STATED EXERCISE
Reproduce every item below word for word, leaving out the pictures.

[Pointing data for screenshots]
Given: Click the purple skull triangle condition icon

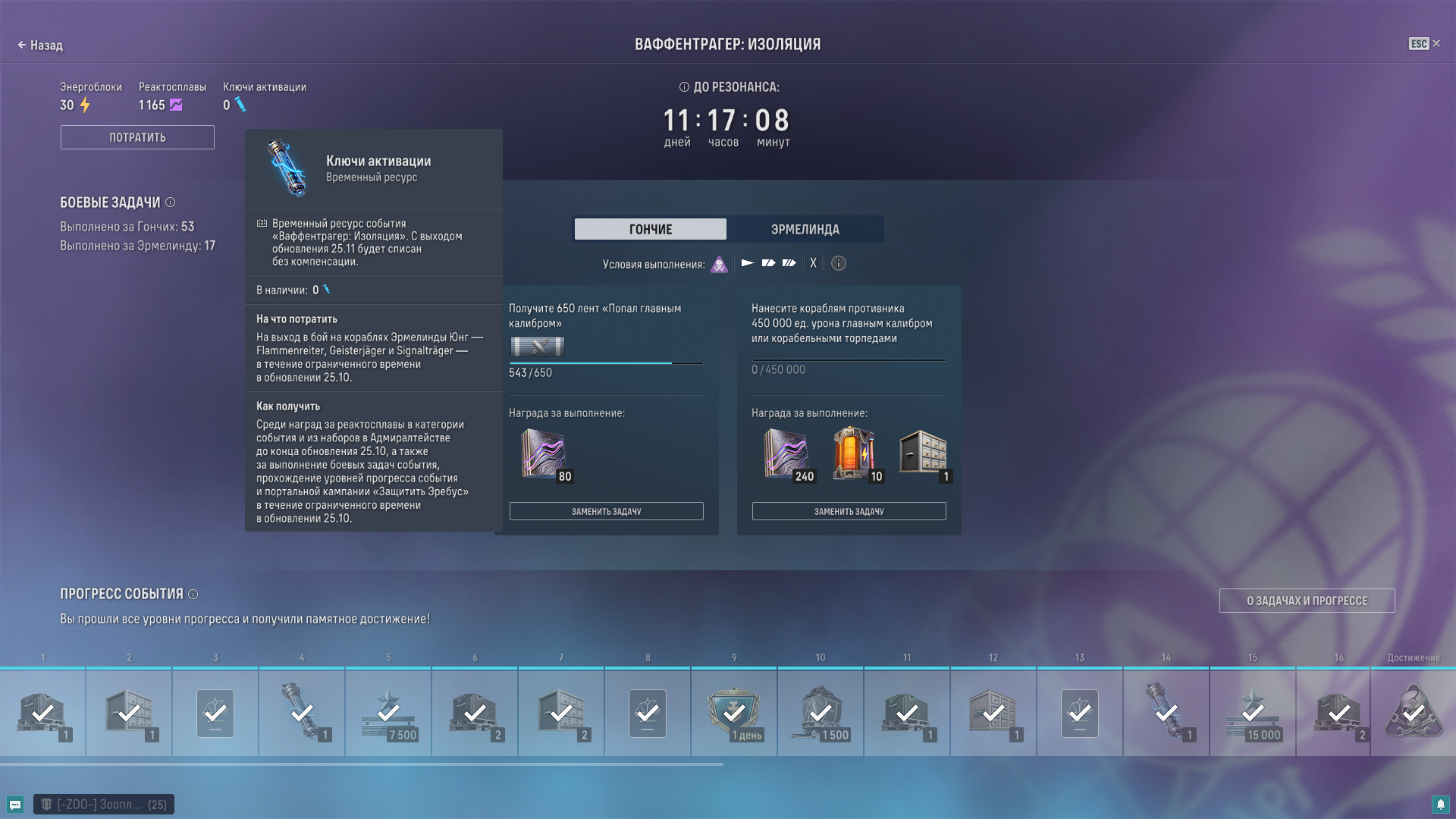Looking at the screenshot, I should coord(719,264).
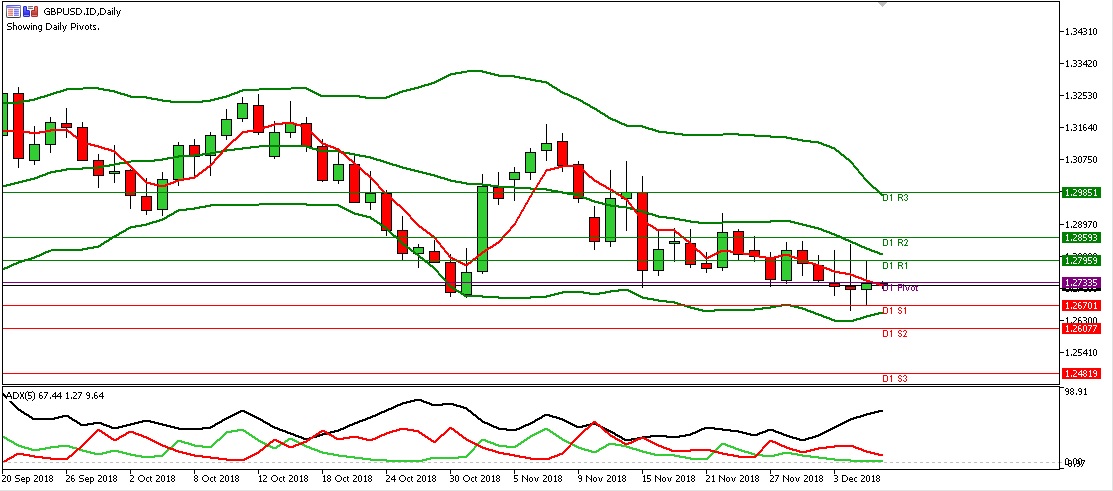Click the purple 1.27335 pivot price tag
Viewport: 1113px width, 491px height.
[1083, 283]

THE ANSWER
Given: Click the purple skull triangle condition icon

Looking at the screenshot, I should coord(719,264).
Click the purple 1.27335 pivot price tag
Viewport: 1113px width, 491px height.
[1083, 283]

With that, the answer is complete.